While petitioners have the prerogative to transfer respondent to another position, such transfer
should be done without diminution of rank and benefits which has been shown to be present in
respondents case. He could have been transferred to a job of managerial position and not to that
of a Marketing Assistant. Moreover, petitioners failed to substantiate their claim that respondent
was weak in the financial aspect of operation, but he was good in marketing, as the performance
evaluation report relied upon by petitioners would not suffice.
United Special Watchman Agency v. CA

Facts:

On June 1, 1994 a Contract for Security Services was entered into by USWA and Banco Filipino
Savings and Mortgage Bank (BF) with a stipulation that the party terminating the contract shall give a 30day notice prior to the date of termination to the other party. However, on June 3, 1994, BF terminated
the contract and the termination letter was received by USWA on June 17, 1994 which advised them of
the termination that will take effect 30 days from receipt thereof.

USWAs contention:
Mr. Angel Baliwag, their Operations Manager, immediately notified all the affected employees and
advised them to report to the office for reassignment. Out of the 67 guards that were affected, only 30
guards reported in the office and were given reassignment.

Guards contention:
They were put on a floating status and USWA, thru Mr. Baliwag, did not notify them of the offer of
the agency to reassign them. Thus on Aug. 4, 1994, a complaint for illegal dismissal and payment of

money claims against USWA and BF were filed in the Regional Arbitration Branch of the NLRC by 21
guards and such complaint was amended on Aug. 29, 1994 to include the remaining 16 guards.

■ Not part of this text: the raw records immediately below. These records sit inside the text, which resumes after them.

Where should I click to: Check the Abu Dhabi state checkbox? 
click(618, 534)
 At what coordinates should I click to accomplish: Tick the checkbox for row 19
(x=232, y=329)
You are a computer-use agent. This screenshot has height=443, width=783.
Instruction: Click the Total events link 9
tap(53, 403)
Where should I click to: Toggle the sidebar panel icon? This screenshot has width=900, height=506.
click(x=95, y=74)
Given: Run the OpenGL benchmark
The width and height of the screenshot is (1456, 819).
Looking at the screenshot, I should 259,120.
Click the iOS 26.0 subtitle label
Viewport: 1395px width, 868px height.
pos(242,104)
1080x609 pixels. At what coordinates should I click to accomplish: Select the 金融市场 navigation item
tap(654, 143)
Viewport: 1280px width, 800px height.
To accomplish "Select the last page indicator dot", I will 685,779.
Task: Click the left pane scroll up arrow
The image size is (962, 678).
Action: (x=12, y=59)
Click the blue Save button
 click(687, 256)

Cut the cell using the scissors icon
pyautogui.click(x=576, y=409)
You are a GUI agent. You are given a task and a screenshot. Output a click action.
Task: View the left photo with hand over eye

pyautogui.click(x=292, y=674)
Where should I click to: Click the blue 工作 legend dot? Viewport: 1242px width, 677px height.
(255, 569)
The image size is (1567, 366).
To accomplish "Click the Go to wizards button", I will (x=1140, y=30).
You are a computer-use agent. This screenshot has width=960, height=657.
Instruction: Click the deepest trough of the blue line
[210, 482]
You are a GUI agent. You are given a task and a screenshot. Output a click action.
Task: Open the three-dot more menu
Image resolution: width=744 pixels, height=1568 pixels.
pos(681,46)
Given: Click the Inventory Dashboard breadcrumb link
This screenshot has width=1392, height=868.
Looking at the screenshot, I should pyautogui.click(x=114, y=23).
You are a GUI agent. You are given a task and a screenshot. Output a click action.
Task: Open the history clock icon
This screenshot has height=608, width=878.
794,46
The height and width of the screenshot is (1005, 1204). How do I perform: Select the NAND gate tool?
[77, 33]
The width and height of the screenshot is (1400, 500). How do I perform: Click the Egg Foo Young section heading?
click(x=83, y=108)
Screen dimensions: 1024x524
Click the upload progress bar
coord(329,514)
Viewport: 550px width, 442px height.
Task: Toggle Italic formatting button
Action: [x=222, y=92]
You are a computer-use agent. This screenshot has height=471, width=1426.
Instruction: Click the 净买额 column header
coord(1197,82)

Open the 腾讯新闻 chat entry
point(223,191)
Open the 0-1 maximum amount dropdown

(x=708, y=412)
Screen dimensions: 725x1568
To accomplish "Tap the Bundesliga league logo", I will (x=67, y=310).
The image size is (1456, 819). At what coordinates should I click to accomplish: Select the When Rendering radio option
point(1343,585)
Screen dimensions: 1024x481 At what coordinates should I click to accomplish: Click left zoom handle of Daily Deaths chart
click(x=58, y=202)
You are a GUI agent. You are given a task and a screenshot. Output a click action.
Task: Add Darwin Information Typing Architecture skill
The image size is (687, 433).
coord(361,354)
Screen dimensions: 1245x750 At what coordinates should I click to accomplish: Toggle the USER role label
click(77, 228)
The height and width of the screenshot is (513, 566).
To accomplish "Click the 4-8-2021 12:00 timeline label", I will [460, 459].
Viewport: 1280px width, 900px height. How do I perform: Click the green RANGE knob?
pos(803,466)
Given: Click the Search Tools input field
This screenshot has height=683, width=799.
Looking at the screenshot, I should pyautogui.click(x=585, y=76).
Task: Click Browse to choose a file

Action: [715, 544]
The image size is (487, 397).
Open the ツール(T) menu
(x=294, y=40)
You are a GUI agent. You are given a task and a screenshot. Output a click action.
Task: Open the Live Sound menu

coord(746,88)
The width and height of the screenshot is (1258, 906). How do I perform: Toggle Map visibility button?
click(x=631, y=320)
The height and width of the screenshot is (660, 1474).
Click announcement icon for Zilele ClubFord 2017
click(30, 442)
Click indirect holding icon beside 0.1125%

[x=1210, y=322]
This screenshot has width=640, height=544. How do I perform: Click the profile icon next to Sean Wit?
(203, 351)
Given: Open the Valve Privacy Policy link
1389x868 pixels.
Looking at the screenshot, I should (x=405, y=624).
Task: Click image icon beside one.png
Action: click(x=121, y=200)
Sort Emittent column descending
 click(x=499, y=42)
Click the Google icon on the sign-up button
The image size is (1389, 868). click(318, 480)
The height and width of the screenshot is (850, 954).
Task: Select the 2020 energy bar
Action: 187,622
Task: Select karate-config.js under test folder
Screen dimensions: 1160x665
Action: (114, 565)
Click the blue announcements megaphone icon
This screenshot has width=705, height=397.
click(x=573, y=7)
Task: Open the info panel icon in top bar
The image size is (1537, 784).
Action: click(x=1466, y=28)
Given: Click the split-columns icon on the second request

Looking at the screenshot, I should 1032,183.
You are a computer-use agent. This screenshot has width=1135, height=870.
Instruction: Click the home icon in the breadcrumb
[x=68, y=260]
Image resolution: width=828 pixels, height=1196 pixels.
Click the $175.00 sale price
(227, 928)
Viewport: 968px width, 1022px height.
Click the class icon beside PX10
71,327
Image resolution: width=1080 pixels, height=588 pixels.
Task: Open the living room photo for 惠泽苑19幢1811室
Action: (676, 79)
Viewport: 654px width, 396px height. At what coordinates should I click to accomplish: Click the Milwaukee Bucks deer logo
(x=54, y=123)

Decision of the Labor Arbiter:


During the course of the proceedings, 5 guards reported in the office and were given
reassignment. On Jan. 8, 1998, the Labor Arbiter ordered USWA to pay the employees separation pay,
and both USWA and BF to pay the salary differential and attorneys fees. However, the NLRC on appeal
remanded the case to the Labor Arbiter. A compromise settlement was then reached by BF and the
guards which was approved by the Labor Arbiter, the Labor Arbiter then dismissed the complaint for illegal
dismissal.

Decision of the NLRC:


The guards filed an appeal with the NLRC, the NLRC ordered USWA to pay the employees their
separation pay because there is no proof that the guards were notified to report for reassignment. USWA
appealed it to the CA, but it was later on dismissed.

Issue: Whether or not USWA is liable to pay separation pay to the guards.

Held: Yes, USWA is liable to pay separation pay to the guards.

It was established that the guards were put on a temporary off-detail, which exceeded the
allowable period of six (6) months, amounting to constructive dismissal.
Pursuant to a legitimate job contracting, USWA and BF are jointly and severally liable in the
payment of the wages of the employees, and for violation of any provision of the Labor
Code.
We note that a compromise agreement of the employees was executed between BF and the
employees.
However, the compromise agreement dealt only with salary differential. It did not include nor
does it preclude the award of separation pay.
In light of the illegal dismissal of the respondents, USWA is liable to pay the respondents
separation pay equivalent to one (1) month pay for every year of service.